→ Records to use
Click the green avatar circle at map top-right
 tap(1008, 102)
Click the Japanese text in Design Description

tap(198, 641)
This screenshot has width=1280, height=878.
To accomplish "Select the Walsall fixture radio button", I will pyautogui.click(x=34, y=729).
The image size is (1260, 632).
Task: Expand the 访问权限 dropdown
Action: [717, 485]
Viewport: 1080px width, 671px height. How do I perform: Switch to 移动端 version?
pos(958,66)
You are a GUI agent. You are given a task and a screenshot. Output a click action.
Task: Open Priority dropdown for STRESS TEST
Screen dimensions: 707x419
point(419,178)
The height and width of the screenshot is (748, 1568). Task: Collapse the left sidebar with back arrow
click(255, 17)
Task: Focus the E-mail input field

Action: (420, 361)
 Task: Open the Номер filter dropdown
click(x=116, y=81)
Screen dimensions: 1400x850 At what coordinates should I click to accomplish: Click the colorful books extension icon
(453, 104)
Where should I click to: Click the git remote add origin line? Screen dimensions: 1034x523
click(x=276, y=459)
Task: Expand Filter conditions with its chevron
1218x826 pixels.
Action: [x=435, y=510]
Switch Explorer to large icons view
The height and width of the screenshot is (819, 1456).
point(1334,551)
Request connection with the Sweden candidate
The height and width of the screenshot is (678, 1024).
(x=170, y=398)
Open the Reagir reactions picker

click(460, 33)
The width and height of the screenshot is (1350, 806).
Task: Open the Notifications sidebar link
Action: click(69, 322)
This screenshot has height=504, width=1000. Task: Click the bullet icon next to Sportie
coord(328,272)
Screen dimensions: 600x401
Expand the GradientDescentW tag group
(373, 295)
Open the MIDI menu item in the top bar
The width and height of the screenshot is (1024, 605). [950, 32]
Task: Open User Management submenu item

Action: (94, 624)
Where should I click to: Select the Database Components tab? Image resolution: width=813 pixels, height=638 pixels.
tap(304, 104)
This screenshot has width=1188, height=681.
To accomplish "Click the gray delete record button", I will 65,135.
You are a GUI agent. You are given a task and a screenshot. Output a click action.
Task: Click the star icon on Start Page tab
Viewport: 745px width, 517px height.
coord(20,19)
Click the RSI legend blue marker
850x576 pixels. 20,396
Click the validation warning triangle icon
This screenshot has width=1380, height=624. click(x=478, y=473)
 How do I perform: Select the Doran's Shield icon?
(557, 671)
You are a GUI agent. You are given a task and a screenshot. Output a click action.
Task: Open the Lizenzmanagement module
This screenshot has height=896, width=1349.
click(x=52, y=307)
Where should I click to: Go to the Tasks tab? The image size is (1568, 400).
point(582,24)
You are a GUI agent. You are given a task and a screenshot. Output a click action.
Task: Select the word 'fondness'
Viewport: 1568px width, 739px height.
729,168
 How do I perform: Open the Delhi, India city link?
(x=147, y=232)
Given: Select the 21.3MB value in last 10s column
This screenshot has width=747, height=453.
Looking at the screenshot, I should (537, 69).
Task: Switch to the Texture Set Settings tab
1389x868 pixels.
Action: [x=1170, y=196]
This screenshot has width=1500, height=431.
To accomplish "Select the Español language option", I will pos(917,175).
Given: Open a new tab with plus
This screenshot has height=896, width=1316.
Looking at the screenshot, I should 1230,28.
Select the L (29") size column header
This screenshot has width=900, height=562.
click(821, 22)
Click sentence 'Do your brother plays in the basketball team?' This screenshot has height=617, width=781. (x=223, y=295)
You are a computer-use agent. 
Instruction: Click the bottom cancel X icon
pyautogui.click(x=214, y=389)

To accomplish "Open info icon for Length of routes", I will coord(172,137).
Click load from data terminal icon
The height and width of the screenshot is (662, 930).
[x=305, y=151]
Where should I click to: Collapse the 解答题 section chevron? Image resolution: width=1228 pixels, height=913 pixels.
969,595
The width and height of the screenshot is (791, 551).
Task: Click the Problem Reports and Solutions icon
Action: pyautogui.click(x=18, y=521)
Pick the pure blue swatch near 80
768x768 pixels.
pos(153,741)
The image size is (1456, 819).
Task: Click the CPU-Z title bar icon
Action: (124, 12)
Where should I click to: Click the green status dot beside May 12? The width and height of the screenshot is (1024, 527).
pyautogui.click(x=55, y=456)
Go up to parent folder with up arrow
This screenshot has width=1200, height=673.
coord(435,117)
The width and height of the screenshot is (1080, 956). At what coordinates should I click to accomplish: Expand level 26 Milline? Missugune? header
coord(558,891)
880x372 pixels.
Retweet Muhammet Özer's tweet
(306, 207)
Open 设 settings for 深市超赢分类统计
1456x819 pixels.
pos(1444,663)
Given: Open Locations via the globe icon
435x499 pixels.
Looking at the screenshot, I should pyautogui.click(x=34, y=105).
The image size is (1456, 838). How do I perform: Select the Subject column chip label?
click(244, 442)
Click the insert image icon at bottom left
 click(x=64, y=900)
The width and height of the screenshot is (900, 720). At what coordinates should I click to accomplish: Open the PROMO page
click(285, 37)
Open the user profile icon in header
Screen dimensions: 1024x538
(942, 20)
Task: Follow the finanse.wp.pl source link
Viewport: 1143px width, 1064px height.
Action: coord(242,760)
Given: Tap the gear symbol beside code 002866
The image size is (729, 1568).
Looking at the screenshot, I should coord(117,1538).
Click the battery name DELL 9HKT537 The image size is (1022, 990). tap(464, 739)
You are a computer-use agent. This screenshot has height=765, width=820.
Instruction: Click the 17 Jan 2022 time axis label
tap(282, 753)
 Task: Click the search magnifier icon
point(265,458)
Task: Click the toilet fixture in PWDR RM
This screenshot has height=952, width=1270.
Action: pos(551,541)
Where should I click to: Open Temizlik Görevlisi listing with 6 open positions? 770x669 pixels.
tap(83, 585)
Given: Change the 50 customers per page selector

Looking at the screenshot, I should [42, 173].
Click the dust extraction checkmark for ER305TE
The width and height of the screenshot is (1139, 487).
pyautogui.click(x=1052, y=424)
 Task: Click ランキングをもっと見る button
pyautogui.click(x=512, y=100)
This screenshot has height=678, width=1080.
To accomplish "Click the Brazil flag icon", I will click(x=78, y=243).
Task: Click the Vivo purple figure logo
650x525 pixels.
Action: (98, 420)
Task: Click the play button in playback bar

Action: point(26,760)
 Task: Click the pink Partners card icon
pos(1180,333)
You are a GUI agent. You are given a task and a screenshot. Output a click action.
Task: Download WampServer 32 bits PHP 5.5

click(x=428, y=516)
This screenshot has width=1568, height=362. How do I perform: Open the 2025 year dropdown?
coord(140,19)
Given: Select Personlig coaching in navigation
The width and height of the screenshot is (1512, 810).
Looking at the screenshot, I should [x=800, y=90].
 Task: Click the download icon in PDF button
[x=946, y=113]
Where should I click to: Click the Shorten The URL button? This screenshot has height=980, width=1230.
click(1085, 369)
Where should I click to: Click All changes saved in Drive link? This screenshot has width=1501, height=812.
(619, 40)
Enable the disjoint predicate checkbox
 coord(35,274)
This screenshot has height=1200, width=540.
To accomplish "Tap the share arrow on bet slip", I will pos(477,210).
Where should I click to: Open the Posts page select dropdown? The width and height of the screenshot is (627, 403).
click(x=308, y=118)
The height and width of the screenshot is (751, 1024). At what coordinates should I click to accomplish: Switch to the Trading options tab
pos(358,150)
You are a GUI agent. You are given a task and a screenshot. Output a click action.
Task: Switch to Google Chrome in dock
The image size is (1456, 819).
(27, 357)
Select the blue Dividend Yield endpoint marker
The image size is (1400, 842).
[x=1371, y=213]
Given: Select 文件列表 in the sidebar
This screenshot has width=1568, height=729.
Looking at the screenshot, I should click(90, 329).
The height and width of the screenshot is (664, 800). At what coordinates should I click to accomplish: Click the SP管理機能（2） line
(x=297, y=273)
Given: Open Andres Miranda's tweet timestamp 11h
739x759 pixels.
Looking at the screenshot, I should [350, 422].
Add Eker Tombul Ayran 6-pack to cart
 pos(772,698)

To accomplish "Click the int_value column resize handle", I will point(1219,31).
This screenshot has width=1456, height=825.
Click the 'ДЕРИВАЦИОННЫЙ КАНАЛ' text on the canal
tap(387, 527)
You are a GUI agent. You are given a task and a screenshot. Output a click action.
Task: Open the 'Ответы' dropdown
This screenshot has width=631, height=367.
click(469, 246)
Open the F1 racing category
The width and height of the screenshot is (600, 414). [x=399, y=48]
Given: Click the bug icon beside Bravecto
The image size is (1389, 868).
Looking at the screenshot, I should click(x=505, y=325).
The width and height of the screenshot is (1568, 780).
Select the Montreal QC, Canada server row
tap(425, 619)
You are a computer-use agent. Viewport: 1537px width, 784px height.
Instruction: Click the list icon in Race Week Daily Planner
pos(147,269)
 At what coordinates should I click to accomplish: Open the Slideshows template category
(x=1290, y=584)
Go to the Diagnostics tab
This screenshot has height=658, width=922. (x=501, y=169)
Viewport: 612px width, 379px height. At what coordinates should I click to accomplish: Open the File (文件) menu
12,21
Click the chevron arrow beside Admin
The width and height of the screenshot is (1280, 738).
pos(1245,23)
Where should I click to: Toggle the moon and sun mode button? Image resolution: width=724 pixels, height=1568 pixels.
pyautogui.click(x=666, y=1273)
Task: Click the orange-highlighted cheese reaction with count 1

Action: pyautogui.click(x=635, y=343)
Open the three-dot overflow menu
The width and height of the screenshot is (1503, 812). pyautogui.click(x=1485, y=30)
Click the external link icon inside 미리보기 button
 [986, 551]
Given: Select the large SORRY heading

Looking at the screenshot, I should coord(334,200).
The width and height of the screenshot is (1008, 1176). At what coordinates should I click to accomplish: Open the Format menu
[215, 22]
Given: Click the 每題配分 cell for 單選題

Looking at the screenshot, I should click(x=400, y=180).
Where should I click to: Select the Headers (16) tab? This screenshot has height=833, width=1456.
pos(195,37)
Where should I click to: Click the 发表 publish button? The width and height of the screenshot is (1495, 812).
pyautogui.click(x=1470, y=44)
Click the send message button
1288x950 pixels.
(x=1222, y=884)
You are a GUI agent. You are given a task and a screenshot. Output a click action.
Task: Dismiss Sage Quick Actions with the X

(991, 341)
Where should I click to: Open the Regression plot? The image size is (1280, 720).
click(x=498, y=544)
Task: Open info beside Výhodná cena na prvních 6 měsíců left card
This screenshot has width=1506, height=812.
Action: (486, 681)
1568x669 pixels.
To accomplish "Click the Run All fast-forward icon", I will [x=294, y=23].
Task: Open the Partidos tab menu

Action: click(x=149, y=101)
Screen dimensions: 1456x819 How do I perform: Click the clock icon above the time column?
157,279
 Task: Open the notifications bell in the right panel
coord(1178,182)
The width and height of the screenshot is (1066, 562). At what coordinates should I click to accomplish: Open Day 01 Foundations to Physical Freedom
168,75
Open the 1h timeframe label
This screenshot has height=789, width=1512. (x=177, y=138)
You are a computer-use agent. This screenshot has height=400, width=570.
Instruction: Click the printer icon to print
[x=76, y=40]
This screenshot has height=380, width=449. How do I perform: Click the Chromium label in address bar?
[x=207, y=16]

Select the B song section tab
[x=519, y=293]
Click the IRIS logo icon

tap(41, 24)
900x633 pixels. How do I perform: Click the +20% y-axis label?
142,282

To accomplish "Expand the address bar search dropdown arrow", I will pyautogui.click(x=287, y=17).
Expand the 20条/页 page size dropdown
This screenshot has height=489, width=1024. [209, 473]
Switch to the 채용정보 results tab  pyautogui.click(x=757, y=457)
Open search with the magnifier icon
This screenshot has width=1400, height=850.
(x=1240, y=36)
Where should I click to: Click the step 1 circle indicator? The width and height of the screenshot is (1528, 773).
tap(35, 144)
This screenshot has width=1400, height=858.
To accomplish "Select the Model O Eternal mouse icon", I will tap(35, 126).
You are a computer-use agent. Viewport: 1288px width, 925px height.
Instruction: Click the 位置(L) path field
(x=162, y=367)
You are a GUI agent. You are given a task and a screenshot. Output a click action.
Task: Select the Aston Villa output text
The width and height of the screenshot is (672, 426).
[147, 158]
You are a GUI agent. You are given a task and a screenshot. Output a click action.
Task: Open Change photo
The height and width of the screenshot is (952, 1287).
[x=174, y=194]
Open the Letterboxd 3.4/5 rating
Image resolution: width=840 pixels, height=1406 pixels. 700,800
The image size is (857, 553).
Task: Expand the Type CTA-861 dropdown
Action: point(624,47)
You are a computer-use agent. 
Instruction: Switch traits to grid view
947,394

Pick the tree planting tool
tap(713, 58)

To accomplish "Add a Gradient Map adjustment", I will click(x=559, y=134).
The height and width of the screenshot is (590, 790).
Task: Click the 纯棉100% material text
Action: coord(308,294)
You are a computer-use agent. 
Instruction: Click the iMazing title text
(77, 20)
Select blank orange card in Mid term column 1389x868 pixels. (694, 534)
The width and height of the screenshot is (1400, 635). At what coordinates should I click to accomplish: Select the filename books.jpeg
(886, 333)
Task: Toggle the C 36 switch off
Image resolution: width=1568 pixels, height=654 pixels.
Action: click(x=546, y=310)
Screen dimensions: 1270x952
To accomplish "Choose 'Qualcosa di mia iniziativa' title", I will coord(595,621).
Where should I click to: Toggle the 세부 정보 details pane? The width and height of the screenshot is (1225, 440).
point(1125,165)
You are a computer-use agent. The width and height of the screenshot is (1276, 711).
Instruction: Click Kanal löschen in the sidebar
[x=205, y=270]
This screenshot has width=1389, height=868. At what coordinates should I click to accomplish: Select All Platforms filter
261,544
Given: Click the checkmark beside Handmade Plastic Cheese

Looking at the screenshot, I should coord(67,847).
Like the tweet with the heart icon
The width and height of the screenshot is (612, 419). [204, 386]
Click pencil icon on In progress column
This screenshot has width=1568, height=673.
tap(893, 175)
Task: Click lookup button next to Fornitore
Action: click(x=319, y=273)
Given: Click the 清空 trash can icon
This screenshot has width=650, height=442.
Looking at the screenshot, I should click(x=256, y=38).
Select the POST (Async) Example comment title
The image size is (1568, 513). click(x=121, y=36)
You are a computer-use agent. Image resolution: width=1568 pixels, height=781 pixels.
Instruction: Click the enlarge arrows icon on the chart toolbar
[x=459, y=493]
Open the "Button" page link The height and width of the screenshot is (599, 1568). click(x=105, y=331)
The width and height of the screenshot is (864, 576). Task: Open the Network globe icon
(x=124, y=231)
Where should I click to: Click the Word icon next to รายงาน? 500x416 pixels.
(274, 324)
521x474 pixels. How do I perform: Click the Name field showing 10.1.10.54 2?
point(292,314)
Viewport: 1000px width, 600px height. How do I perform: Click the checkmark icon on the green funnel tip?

→ Short exercise
Count the lines in the items above that contain the word "label". Reply with the number alone.

→ Written response
5